Following a strict diet will help you achieve your best form if you exercise well. I’m not saying that training as a football player will make you look like Cristiano Ronaldo, but it will help you get into the best shape of your life. Training like a soccer player will help you lose weight while building strong leg and core muscles with interval training and high-volume lower-body sit-ups with core work.
While interval training necessarily involves the legs, football players need powerful legs to run faster, keep defenders at bay, and hit the ball harder. Core stability and strength play an important role in athletic agility, so football players can attribute some of their skills to core strengthening, which they do several times a week. Football players train in a specific way to prepare their bodies for the game, and it shows in their physique. Thus, football players must train both of these systems, and they manage to do this with the help of interval training.
Football players do not follow the same training plan: each player trains differently depending on their position and style of play. Some players have different approaches to game/training days and rest days, as the rest day requires less energy to reduce their calorie intake. For those athletes who prefer to eat more healthy fats and fewer carbs, their pre-match plan may be slightly different from that of an athlete who relies on carbs for fuel.
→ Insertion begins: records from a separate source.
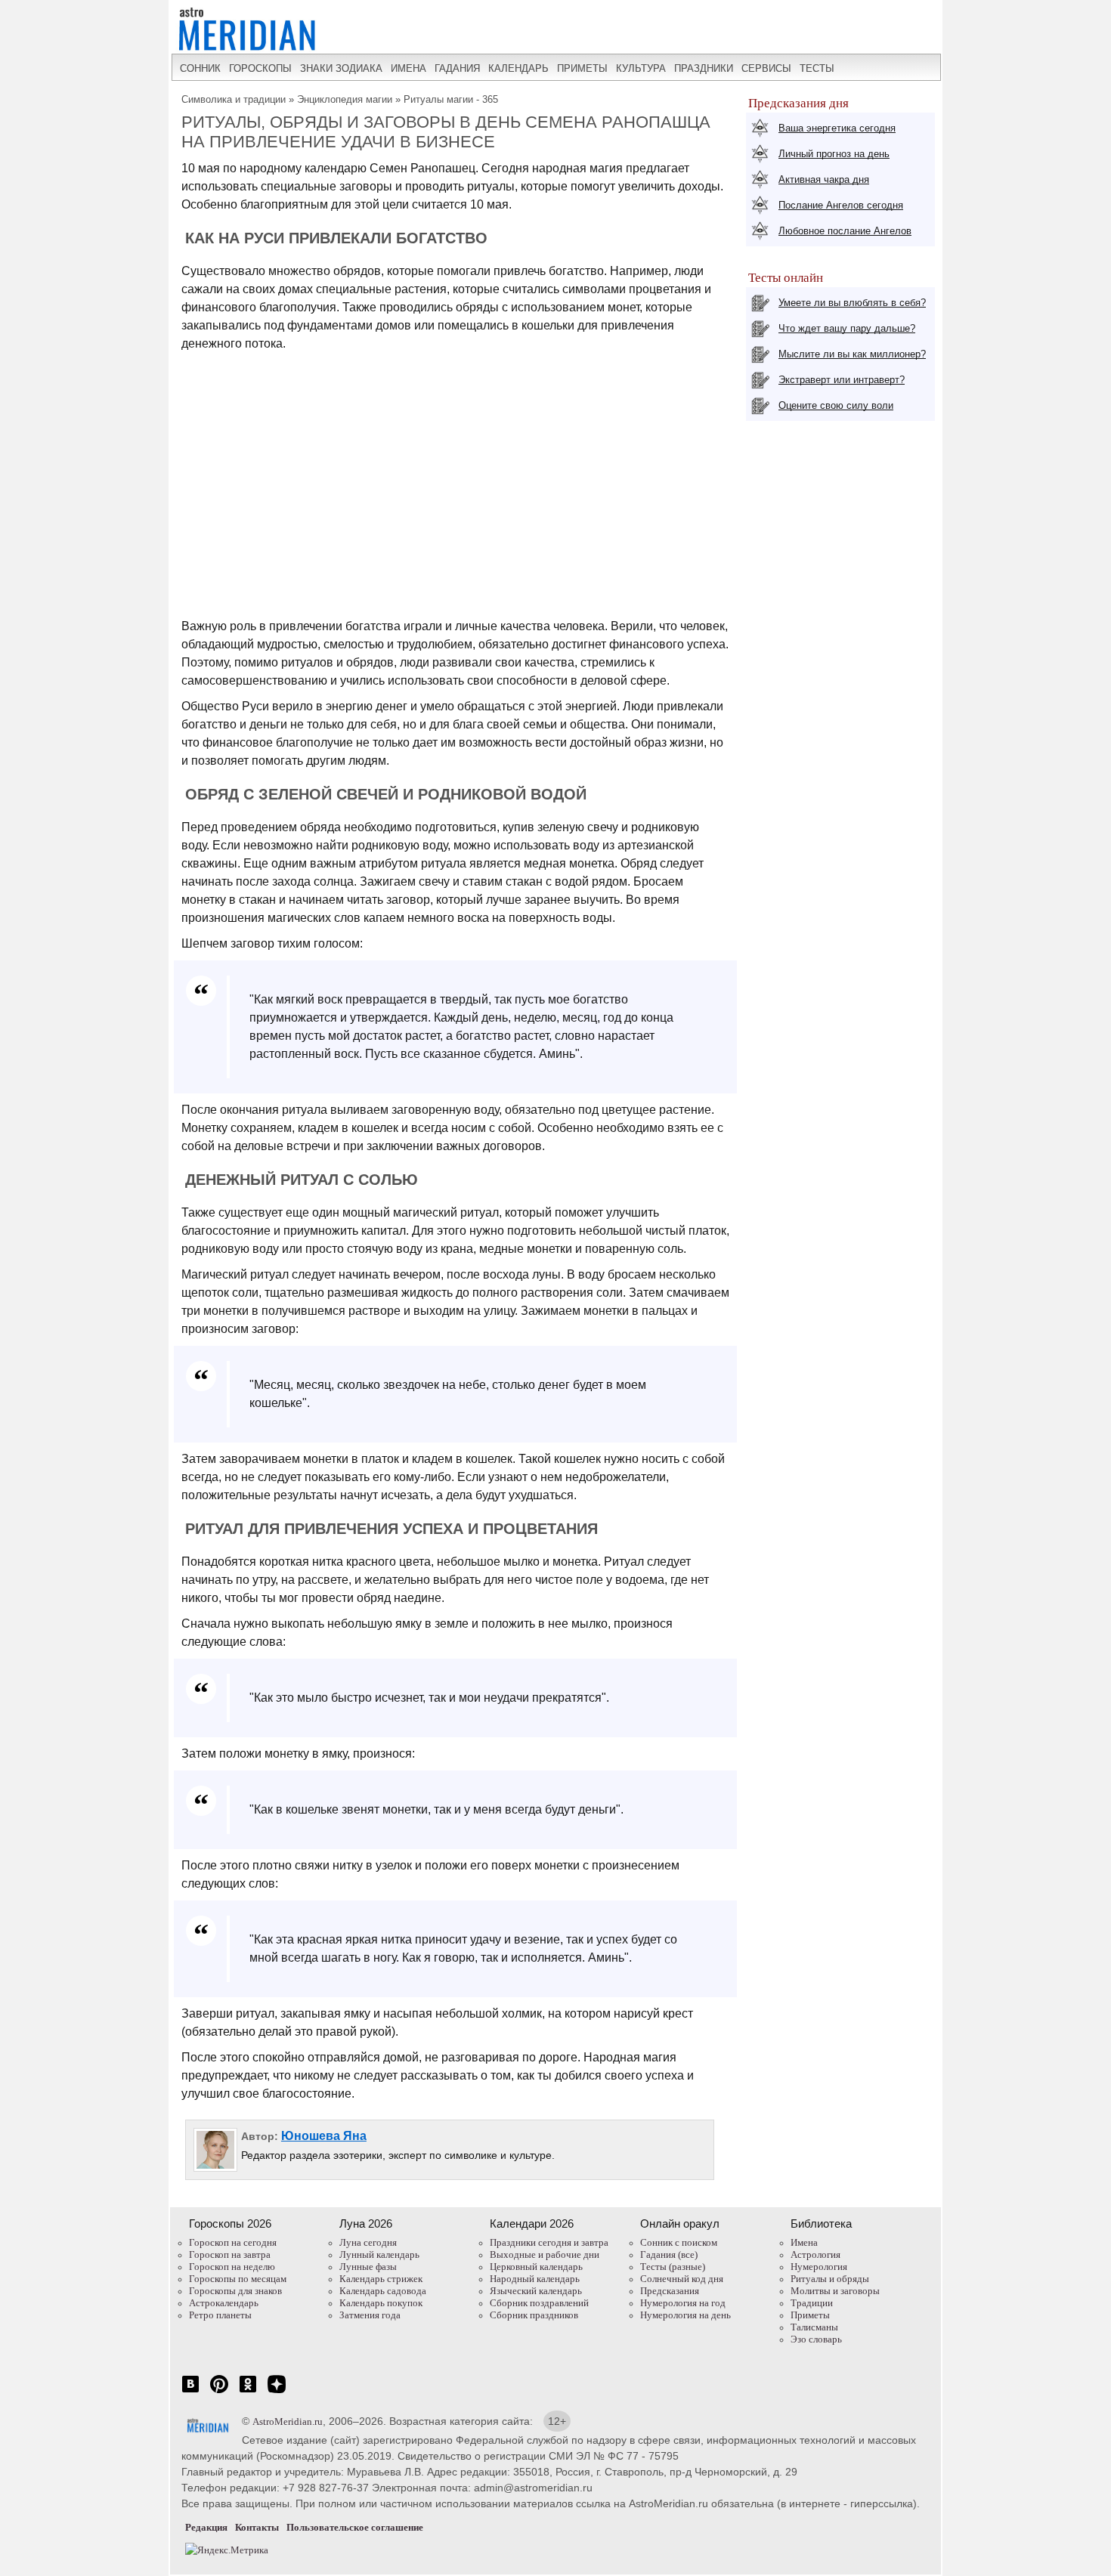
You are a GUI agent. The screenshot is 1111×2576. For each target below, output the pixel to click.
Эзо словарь (816, 2339)
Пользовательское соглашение (354, 2527)
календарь (518, 68)
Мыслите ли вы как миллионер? (852, 354)
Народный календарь (535, 2278)
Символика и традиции (233, 99)
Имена (804, 2242)
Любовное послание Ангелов (844, 231)
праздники (703, 68)
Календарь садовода (382, 2290)
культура (641, 68)
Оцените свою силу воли (835, 405)
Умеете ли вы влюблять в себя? (852, 302)
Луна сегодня (368, 2242)
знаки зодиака (341, 68)
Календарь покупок (380, 2303)
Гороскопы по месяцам (237, 2278)
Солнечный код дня (681, 2278)
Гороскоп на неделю (232, 2266)
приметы (582, 68)
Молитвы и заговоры (835, 2290)
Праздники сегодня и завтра (549, 2242)
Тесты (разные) (672, 2266)
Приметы (810, 2315)
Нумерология (819, 2266)
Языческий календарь (536, 2290)
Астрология (815, 2254)
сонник (200, 68)
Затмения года (370, 2315)
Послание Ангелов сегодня (840, 205)
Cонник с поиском (678, 2242)
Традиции (812, 2303)
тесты (817, 68)
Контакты (257, 2527)
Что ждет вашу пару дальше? (846, 328)
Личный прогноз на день (834, 153)
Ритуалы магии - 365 (451, 99)
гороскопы (260, 68)
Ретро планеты (220, 2315)
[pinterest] (219, 2392)
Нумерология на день (685, 2315)
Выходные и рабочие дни (544, 2254)
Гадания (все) (669, 2254)
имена (408, 68)
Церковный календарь (536, 2266)
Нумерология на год (683, 2303)
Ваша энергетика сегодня (837, 128)
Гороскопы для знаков (235, 2290)
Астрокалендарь (223, 2303)
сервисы (766, 68)
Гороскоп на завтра (230, 2254)
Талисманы (814, 2327)
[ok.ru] (248, 2392)
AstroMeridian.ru (287, 2421)
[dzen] (276, 2392)
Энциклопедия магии (344, 99)
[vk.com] (190, 2392)
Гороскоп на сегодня (233, 2242)
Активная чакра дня (823, 179)
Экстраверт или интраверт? (841, 379)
The ideal diet for soccer players require that 55 to 60% of their daily calorie intake come from carbohydrates, 15% from proteins, and 30% from fats. Leslie Bonci found that the typical footballer’s diet contains 43% carbohydrates, 40% fat, and 17% protein. I translate these numbers to soccer players because each meal should have two-thirds of carbohydrates and one-third of proteins, emphasising moderate amounts of fat. Carbohydrates and fats are the fuel that provides the player with the energy needed for training and matches. The relative contribution of these fuels during training will depend on several factors, including pre-exercise carbohydrate stores, exercise intensity and duration, and the player’s training status.
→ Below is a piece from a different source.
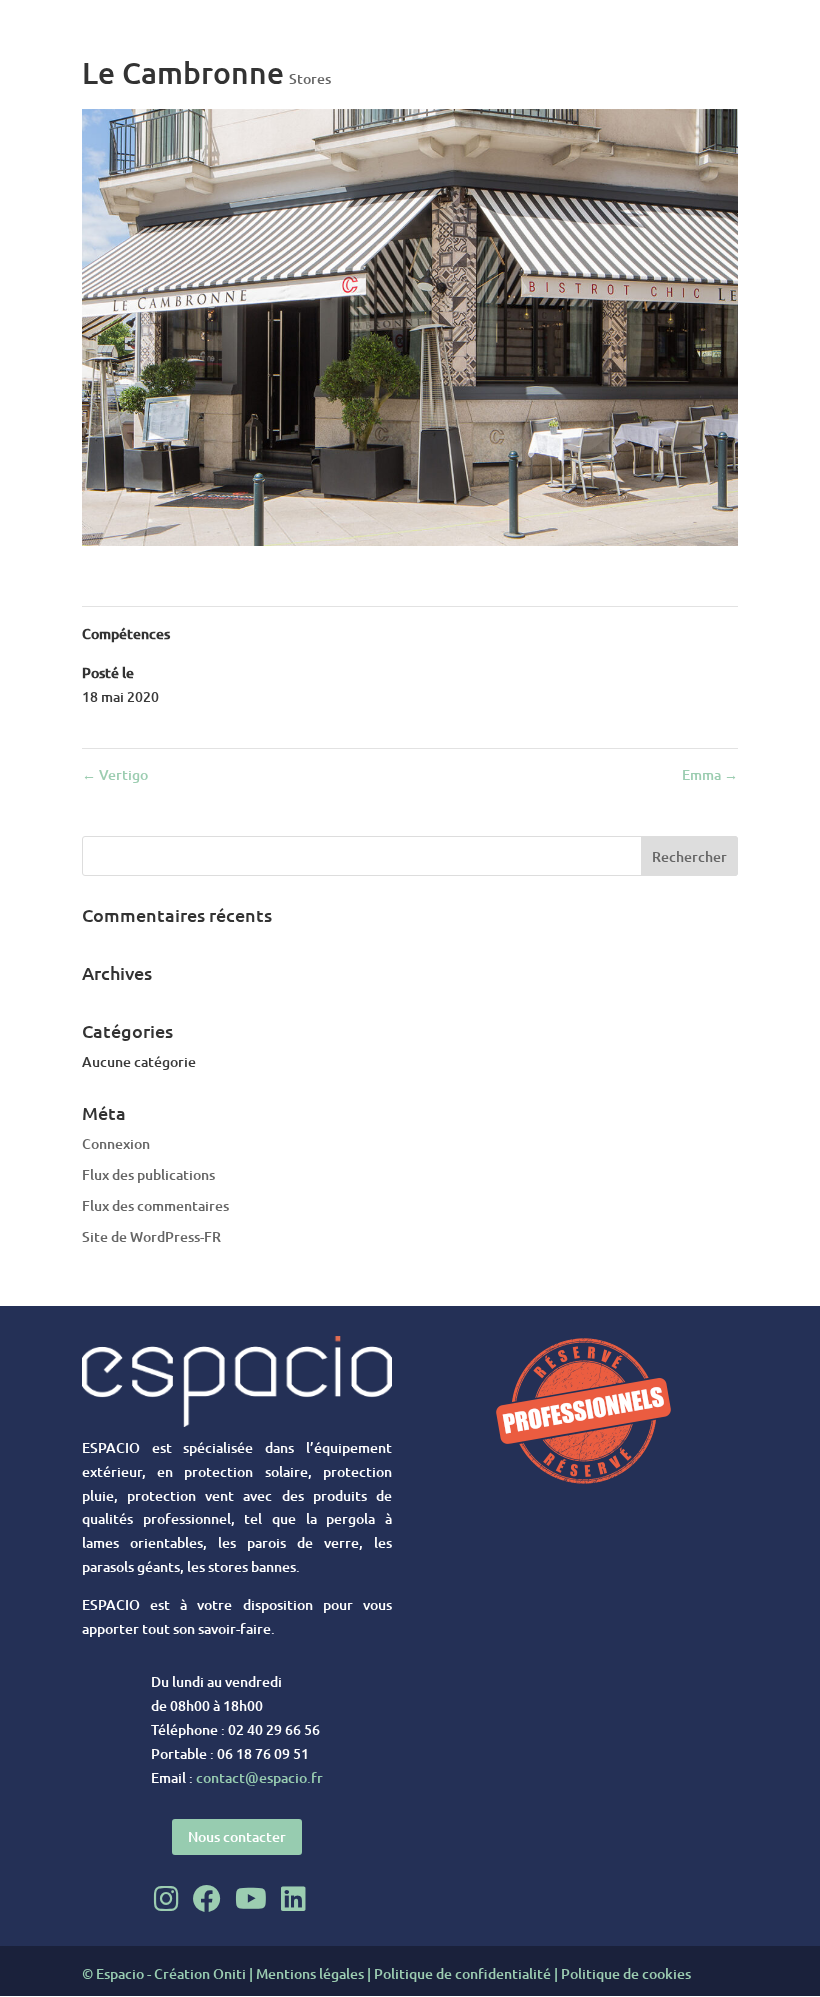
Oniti (229, 1973)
Athletes like soccer players need to be aware of nutrition, exercise, weight gain and loss, and a host of other elements. Whereas professional football players could walk off the field and scoff at steak and chips in the past, there is now more focus on nutrition and its impact on players’ performance. There are a few footballer diet secrets we can all learn, whether you’re running around the field for 90 minutes or doing a high-intensity workout at the gym.